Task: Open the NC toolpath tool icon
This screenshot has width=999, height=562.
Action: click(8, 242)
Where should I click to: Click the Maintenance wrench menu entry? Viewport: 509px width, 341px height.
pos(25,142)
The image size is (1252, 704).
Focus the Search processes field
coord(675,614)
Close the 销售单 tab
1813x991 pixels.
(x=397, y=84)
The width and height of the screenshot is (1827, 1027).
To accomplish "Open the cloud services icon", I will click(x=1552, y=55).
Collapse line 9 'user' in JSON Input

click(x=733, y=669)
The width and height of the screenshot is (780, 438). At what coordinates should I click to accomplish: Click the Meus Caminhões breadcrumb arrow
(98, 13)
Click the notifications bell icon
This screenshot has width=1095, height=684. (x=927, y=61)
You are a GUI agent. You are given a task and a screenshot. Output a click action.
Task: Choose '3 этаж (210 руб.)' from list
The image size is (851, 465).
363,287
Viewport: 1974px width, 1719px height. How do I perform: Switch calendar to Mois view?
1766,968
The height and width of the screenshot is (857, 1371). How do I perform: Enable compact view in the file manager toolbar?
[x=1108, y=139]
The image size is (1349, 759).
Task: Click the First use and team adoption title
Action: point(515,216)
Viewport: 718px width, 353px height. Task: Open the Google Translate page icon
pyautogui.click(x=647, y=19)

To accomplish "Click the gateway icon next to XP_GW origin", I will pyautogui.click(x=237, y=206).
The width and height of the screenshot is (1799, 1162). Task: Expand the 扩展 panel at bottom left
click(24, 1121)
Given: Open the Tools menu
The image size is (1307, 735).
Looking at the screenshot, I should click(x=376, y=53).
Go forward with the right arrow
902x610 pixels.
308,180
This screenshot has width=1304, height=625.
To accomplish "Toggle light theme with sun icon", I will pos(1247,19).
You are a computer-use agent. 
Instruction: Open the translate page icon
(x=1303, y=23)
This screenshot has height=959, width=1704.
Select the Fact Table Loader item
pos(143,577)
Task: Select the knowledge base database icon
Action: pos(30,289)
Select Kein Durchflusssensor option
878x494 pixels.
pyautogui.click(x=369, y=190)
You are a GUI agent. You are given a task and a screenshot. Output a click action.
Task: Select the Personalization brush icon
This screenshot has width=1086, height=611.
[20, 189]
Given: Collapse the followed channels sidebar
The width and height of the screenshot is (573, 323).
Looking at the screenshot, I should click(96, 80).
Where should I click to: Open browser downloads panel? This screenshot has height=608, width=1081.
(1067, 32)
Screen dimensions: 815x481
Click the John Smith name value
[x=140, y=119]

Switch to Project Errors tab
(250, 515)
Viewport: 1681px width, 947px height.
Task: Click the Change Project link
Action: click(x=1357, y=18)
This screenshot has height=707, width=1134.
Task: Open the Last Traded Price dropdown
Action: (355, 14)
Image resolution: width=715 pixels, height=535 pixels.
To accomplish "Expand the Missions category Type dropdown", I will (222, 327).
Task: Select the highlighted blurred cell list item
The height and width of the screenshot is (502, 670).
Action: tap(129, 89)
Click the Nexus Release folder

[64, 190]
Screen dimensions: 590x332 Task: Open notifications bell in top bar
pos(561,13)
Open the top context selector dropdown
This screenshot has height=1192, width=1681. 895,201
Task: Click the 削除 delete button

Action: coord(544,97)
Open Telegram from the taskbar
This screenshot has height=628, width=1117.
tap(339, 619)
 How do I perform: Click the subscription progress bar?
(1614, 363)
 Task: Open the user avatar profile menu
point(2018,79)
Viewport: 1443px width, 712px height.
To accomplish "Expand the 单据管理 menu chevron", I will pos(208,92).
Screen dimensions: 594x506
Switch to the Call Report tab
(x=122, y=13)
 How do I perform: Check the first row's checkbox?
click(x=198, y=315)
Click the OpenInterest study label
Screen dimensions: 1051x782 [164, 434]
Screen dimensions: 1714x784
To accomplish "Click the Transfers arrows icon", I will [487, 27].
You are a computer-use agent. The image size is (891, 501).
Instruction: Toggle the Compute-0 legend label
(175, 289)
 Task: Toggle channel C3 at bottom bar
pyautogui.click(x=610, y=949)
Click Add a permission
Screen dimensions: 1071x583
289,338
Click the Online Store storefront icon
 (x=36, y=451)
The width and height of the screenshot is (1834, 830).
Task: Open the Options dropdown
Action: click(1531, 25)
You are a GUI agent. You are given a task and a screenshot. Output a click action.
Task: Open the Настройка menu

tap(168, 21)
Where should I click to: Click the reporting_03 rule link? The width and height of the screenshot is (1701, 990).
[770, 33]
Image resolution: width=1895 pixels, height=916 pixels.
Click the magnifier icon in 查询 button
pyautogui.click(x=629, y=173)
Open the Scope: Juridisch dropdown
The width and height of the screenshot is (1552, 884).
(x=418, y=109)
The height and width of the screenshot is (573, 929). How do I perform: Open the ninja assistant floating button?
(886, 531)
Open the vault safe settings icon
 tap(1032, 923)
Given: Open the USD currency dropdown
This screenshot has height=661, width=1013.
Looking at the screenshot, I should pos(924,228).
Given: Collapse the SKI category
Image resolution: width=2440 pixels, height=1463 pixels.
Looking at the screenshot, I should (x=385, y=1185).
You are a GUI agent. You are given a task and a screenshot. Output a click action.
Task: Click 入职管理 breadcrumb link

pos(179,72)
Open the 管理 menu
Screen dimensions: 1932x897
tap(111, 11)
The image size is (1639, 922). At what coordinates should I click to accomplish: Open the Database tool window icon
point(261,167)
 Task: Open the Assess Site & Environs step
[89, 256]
○ ○ ○ ○ ○
* **TASK GOAL**
With the line containing "The image size is (1639, 922)." as the first and the last line of the records as the final one, print exactly the lines in that span.

* **ANSWER SPACE**
The image size is (1639, 922). At what coordinates should I click to accomplish: Open the Database tool window icon
point(261,167)
 Task: Open the Assess Site & Environs step
[89, 256]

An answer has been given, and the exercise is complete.